Do you have more details on this 1 example, specifically the trends of city housing prices and demand? A quick search [0] seems to show city housing prices increasing, rather than decreasing.

Obviously housing built outside the city will be cheaper than within it, and that might work for people who are fine living just anywhere (like away from the city), but the hypothesis is that the prices within the city increase when more housing (denser housing) is added within the city, right?

It's just hard to imagine how replacing a 300-unit occupied building downtown with 4-8 single-family-homes would result in the SFHs being cheaper than a unit in the skyscraper was.

0: https://www.courthousenews.com/copenhagen-housing-prices-dou...

> Do you have more details on this 1 example, specifically the trends of city housing prices and demand?

I don't have all the information on Copenhagen yet. The stats from 1970-s are not available online, so I commissioned someone to get the data from the archives.

The available data basically shows that prices were stagnant during the 70-80-s and started rising in the 90-s.

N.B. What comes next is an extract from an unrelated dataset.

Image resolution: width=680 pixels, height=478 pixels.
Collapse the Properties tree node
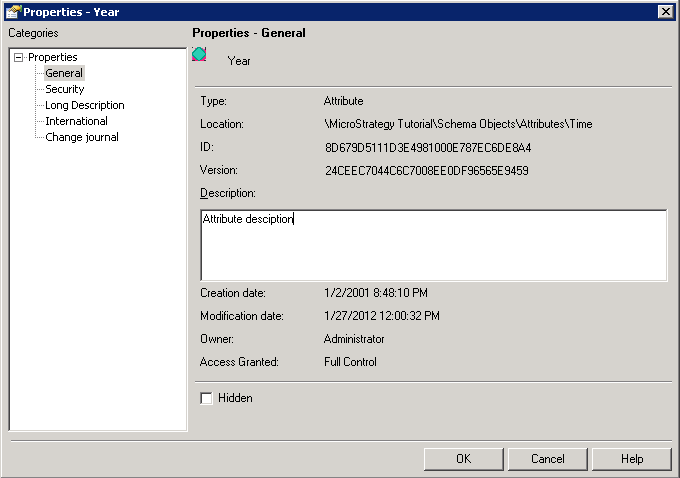pyautogui.click(x=18, y=58)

> After all, building more housing in the city isn't mutually exclusive with building housing outside the city.

I think it is mutually exclusive, exactly because of the population growth (the lack thereof). Each dense apartment in a city core means one less house in a rural area somewhere.

Japan, that I gave as an example, has literally free houses that anyone can get for nothing but the government real estate transaction fees. Just 3-4 hours away from Tokyo.

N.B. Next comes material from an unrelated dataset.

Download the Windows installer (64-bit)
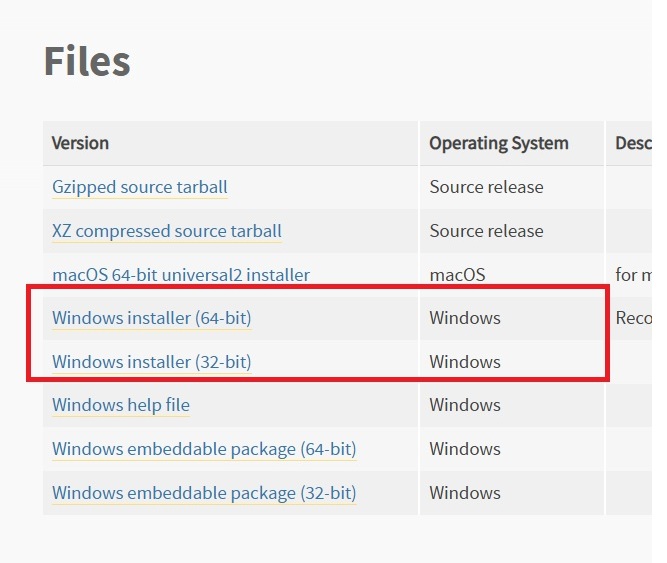This screenshot has width=667, height=563. click(151, 318)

  • > I think it is mutually exclusive

    Is there any evidence of this? The demand for living in the city (rather than outside of it) already exceeds the supply.

    > Japan, that I gave as an example, has literally free houses that anyone can get for nothing but the government real estate transaction fees. Just 3-4 hours away from Tokyo

    Yeah, but that isn't housing in the city, it's housing in a place that isn't the city. Even setting aside the cultural differences of Japan, where homes are rebuilt every couple decades, and even setting aside that it has a declining population: a place where people don't want to live will naturally have lower prices than a place where they do.

    It kind of sounds like when you're talking about reducing the density of a city, you're actually referring to keeping the density of the city the same, and building SFHs in places that aren't the city (which actually increases the density of those non-city places). Is that what you mean? Or did Tokyo replace skyscrapers with SFHs? And were those SFHs within the city cheaper than a unit in the skyscrapers was?

    • > a place where people don't want to live will naturally have lower prices than a place where they do.

      But that's not true, is it? Most people in the US want to live in suburban SFHs, yet they are often forced to live in apartments. But that's not a viable option for them because the jobs are only available in dense cities.

      > It kind of sounds like when you're talking about reducing the density of a city, you're actually referring to keeping the density of the city the same, and building SFHs in places that aren't the city

      Correct.

      > which actually increases the density of those non-city places

      And technically increases the housing price there from zero to some value, just as predicted :)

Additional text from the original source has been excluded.